(Collected data entries)
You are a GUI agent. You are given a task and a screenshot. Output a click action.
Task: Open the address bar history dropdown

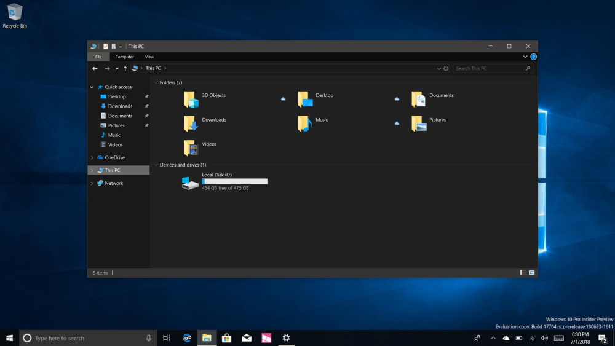coord(438,69)
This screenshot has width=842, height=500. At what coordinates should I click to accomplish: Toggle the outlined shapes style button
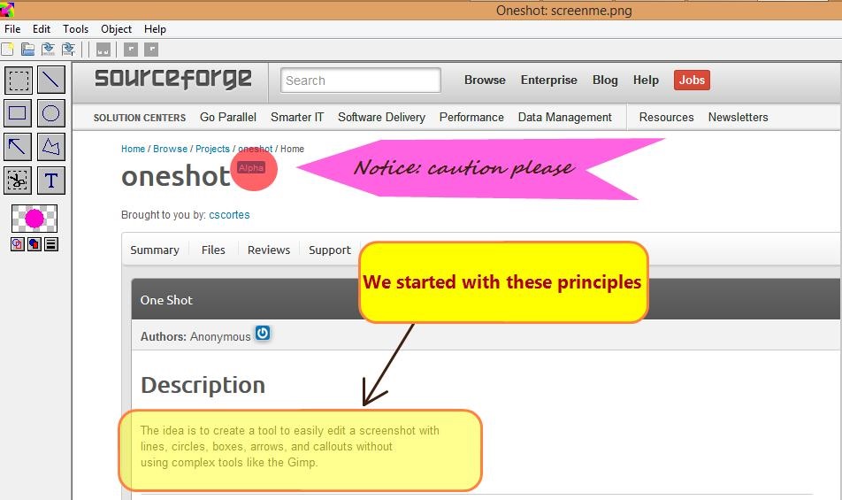click(18, 244)
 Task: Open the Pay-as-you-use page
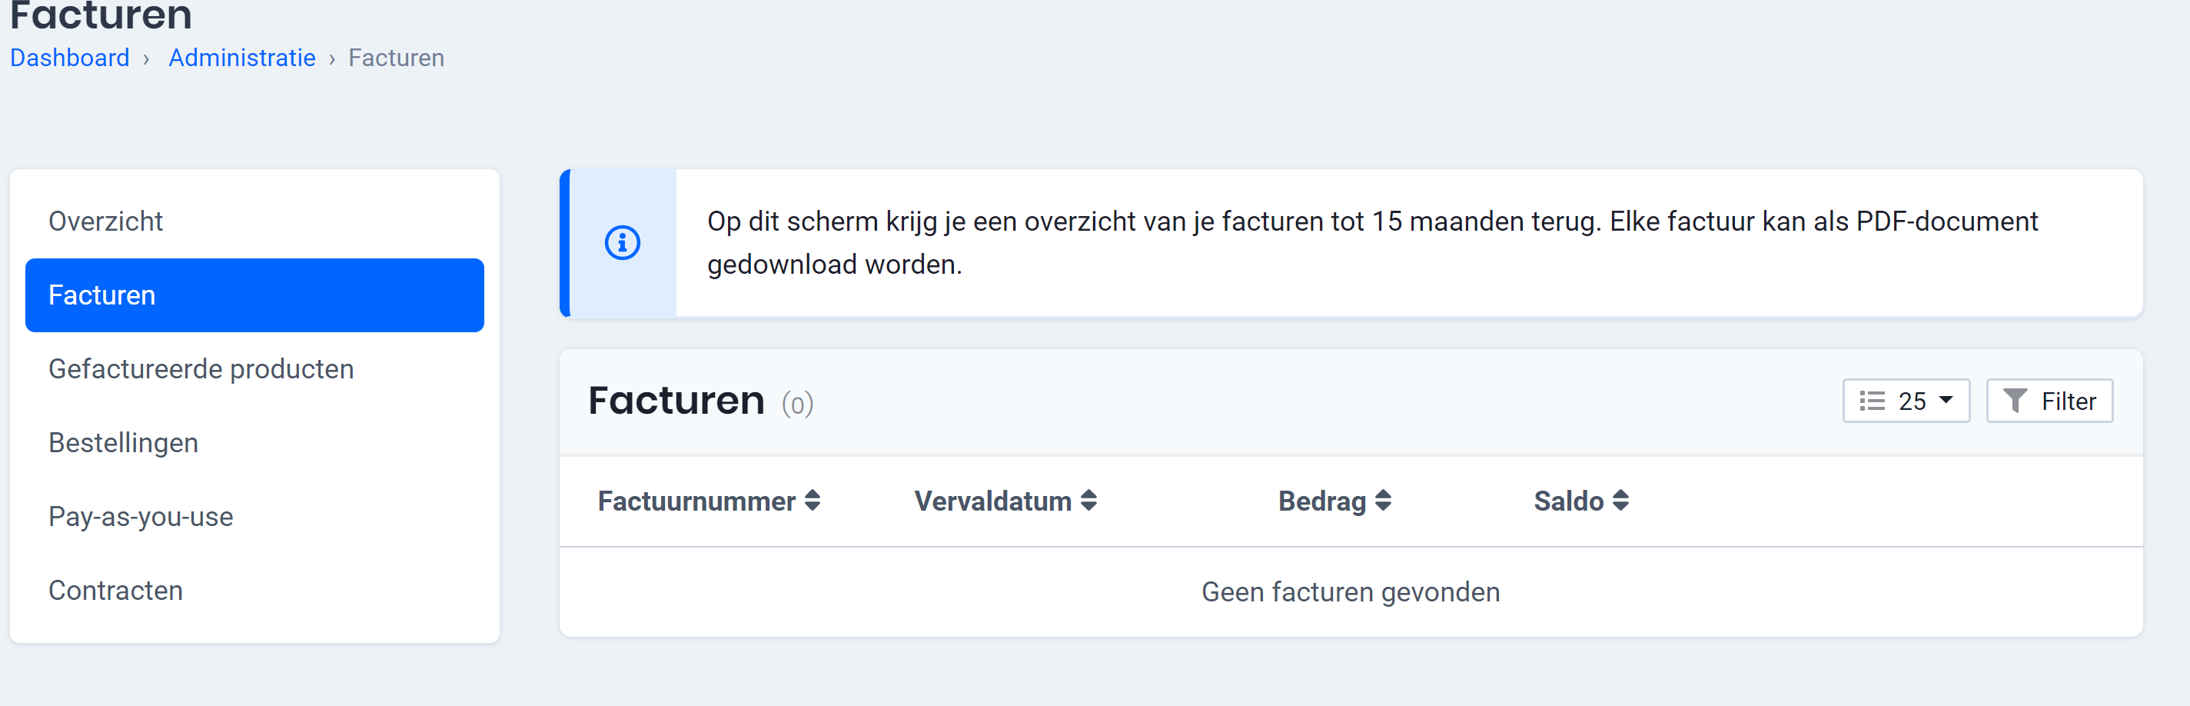click(x=141, y=516)
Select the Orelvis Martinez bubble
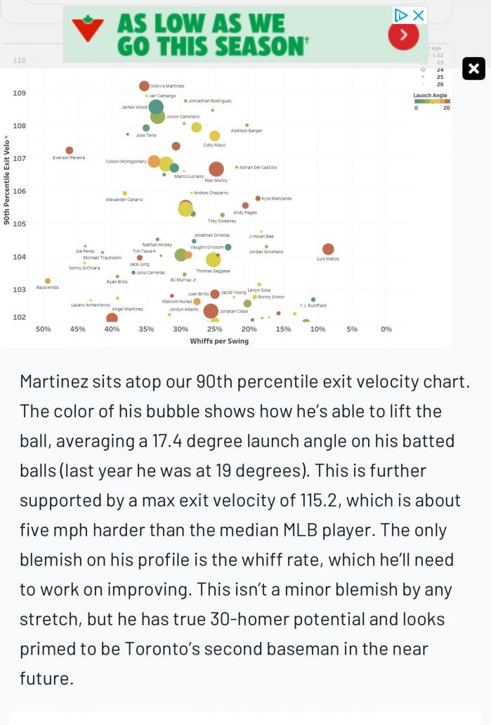The image size is (491, 725). click(144, 86)
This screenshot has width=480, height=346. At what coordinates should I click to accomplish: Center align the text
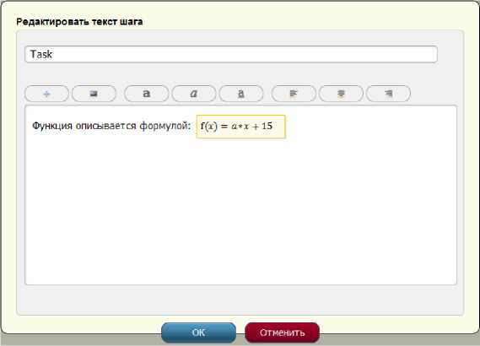tap(341, 94)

Instructions to follow:
Give back exactly the lines from the one that contains "This screenshot has width=480, height=346." to the final line of the data above, both included, with all pictures removed.

Response below:
This screenshot has width=480, height=346. At what coordinates should I click to accomplish: Center align the text
tap(341, 94)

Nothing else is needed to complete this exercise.